- Dartbrook
- Coordinates: 32°15′00″S 150°53′02″E﻿ / ﻿32.25000°S 150.88389°E
- Population: 110 (2021 census)
- Established: 1825
- Postcode(s): 2336
- Location: 244 km (152 mi) N of Sydney ; 141 km (88 mi) NW of Newcastle ; 14 km (9 mi) N of Muswellbrook ;
- LGA(s): Upper Hunter Shire
- State electorate(s): Upper Hunter
- Federal division(s): Hunter

= Dartbrook =

Locality in New South Wales, Australia

Dartbrook is a locality in the upper Hunter Valley of New South Wales, Australia.

==Geography==
Dartbrook is located on a creek of the same name (Dart Brook) which flows south-east from the Liverpool Range to its confluence with the Hunter River a few kilometres downstream from the Dartbrook locality.

==History==
Dartbrook is in the country of the Geawegal people who, before colonisation, resided across the Upper Hunter from Dartbrook to the Liverpool Range.

British colonisation began in October 1824 when surveyor Henry Dangar mapped the region for the colonial Government of New South Wales. Dangar named the Dart Brook rivulet and followed it north. He encountered a group of Geawegal living along Dart Brook who appeared confident toward the white men. Dangar described the land as a rich and eligible tract for colonisation. At the headwaters of the brook, Dangar's group had a three-hour battle with another party of 150 Aborigines and were forced to retreat when one of them was speared in the head. Dangar later allotted the best lands along Dart Brook for himself and his brother William, but legal proceedings taken against him resulted in his suspension from the surveying department and the transfer of these lands to the prominent colonist Peter MacIntyre.

Land grants at Dart Brook were also issued to other colonists, notably George Hall and his sons, who each received large parcels of land around where the modern day locality of Dartbrook is now situated. George Hall was a pioneer landowner of the Hawkesbury River region and his son, Thomas Simpson Hall, became a well known frontier pastoralist squatter. The Halls took up the property in 1825 and named it Dartbrook. They built a family mansion there called 'Dartbrook House'. The Halls also had a neighbouring estate called 'Nandowra'. Other colonists that received grants along Dart Brook were John Bingle, Peter MacIntyre, Donald MacIntyre, Stephen Coxen, Francis Little and William Dangar who respectively established the properties 'Puen Buen', 'Blairmore', 'Kayuga', 'Yarrandi', 'Invermein' and 'Turanville'.

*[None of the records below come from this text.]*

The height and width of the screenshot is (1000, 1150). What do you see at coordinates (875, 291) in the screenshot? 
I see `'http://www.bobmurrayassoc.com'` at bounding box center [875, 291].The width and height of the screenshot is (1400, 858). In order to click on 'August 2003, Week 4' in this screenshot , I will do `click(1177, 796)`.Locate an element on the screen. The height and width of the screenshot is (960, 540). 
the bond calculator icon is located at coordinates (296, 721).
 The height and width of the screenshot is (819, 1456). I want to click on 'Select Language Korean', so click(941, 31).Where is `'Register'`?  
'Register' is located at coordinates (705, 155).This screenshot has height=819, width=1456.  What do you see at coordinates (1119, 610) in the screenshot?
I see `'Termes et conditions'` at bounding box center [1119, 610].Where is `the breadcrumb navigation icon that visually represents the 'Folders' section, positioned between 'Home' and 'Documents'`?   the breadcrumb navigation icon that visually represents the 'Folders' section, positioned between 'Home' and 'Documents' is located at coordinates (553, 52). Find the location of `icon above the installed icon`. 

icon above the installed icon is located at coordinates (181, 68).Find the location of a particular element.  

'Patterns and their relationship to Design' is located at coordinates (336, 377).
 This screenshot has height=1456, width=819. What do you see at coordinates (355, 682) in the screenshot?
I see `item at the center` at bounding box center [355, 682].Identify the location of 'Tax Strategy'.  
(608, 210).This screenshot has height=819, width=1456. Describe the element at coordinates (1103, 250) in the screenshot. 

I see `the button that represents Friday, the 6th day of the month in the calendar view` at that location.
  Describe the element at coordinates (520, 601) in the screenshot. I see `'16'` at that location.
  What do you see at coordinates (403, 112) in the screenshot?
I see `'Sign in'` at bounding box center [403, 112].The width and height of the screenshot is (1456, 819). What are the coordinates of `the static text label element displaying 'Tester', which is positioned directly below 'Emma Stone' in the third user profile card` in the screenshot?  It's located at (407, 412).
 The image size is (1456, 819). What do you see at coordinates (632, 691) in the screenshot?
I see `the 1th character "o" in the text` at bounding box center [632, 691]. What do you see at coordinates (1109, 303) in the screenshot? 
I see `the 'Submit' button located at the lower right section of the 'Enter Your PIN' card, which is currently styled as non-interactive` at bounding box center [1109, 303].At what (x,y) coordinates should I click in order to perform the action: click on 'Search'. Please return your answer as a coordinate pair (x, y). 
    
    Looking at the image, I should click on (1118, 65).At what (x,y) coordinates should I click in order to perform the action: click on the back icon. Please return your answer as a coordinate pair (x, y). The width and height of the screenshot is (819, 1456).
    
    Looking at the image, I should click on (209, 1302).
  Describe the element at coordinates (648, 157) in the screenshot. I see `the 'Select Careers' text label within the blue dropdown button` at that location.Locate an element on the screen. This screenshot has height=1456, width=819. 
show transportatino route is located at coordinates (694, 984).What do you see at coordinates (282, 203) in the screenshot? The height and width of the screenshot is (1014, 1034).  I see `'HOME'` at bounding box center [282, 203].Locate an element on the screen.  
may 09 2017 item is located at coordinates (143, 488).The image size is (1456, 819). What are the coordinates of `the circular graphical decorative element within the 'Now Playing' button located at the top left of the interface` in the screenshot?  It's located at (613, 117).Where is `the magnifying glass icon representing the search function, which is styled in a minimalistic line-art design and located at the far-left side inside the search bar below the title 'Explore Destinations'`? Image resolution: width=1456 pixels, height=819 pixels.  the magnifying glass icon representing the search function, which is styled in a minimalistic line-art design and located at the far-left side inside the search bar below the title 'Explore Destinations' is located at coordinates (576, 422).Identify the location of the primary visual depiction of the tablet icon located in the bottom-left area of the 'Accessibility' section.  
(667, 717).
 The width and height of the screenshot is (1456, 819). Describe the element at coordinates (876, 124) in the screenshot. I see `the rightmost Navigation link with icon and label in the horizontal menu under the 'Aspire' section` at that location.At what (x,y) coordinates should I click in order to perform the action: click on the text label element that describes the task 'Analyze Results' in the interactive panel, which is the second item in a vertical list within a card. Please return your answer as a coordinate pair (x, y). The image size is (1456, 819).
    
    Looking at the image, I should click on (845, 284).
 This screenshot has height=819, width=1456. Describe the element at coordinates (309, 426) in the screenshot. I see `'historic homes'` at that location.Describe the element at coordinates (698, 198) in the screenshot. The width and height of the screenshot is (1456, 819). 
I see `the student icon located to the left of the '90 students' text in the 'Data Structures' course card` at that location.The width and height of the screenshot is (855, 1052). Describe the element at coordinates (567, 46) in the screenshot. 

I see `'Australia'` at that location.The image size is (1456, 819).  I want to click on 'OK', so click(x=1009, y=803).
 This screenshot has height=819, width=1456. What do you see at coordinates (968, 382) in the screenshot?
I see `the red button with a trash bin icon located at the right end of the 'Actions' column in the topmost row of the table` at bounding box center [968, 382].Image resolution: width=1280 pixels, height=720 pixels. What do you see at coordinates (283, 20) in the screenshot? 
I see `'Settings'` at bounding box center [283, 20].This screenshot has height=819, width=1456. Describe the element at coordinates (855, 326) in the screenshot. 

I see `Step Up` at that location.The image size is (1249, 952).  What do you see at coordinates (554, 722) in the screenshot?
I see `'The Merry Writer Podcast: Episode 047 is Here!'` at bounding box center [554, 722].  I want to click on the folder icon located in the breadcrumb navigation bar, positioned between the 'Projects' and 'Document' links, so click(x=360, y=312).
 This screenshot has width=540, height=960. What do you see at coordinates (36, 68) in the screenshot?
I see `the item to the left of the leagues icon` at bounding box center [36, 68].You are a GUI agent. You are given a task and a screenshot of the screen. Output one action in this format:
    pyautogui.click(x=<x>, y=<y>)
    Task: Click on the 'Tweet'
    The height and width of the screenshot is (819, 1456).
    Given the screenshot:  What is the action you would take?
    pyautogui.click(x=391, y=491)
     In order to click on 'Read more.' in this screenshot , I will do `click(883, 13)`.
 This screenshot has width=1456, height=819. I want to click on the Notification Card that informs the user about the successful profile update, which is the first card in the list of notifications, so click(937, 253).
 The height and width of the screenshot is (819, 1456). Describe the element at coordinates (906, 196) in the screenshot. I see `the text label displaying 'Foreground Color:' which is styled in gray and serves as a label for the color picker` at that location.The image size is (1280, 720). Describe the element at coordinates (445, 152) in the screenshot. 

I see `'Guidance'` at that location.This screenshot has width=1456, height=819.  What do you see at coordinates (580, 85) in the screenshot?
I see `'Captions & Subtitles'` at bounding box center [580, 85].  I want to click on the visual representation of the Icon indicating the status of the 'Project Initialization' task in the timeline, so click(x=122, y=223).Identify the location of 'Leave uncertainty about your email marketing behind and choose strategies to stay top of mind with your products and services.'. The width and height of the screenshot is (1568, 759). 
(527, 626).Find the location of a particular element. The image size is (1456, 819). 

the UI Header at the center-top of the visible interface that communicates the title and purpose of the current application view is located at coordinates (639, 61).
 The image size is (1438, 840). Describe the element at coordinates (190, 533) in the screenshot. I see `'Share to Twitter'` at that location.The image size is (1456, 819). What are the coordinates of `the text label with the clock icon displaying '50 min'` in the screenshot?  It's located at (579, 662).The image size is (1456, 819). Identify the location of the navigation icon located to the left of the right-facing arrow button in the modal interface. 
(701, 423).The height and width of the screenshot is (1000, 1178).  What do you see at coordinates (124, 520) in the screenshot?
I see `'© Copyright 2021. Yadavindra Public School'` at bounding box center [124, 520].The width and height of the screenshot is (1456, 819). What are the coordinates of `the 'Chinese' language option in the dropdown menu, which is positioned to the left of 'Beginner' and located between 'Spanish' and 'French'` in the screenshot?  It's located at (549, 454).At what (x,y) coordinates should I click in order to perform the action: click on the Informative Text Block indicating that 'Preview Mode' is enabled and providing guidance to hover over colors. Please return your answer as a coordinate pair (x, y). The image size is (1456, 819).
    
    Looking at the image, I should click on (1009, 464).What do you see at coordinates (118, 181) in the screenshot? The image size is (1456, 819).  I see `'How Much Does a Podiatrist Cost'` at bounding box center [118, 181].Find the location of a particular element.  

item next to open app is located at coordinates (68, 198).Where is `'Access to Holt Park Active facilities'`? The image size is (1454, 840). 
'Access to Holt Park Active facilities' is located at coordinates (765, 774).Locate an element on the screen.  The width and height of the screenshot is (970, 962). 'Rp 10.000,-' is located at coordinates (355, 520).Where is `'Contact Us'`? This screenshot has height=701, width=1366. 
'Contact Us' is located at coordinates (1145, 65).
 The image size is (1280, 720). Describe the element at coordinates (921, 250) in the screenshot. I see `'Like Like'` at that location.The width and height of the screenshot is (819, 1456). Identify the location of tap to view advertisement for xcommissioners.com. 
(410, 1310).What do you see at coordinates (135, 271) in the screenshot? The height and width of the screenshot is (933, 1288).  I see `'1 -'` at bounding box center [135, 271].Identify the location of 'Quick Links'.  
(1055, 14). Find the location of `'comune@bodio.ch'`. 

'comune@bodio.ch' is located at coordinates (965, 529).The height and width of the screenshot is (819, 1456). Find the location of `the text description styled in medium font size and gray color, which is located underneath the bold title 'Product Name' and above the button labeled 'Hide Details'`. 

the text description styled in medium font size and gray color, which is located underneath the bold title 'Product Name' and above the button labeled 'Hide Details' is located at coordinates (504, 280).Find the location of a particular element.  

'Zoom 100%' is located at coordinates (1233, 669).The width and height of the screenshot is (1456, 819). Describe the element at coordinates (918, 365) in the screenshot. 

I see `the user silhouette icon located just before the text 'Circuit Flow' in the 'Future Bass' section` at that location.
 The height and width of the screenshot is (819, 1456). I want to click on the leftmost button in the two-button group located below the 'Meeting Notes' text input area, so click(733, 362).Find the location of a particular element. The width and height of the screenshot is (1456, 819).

By the early 1830s most of the land along Dart Brook had been taken up by pastoralists. A New South Wales Mounted Police station was established there to protect them from Aboriginal reprisals and bushrangers. In 1831 explorer, Sir Thomas Mitchell, found the Dart Brook clan of Geawegal people had been pushed out of their country and were suffering from smallpox in exile upon the Liverpool Plains.

The pastoral estates along Dartbrook were not further subdivided to any great degree until after World War I, when soldier settlement schemes saw the land parcelled off into smaller acreages.

==Economy==
The economy of Dartbrook is mostly agriculturally based. The Dartbrook coal mine opened in July 1995 with a balloon loop rail connection to the Main Northern railway line but closed in 2006. It is scheduled to reopen in late 2023.

==Demographics==
In 2021, the population of Dartbrook was 110 people.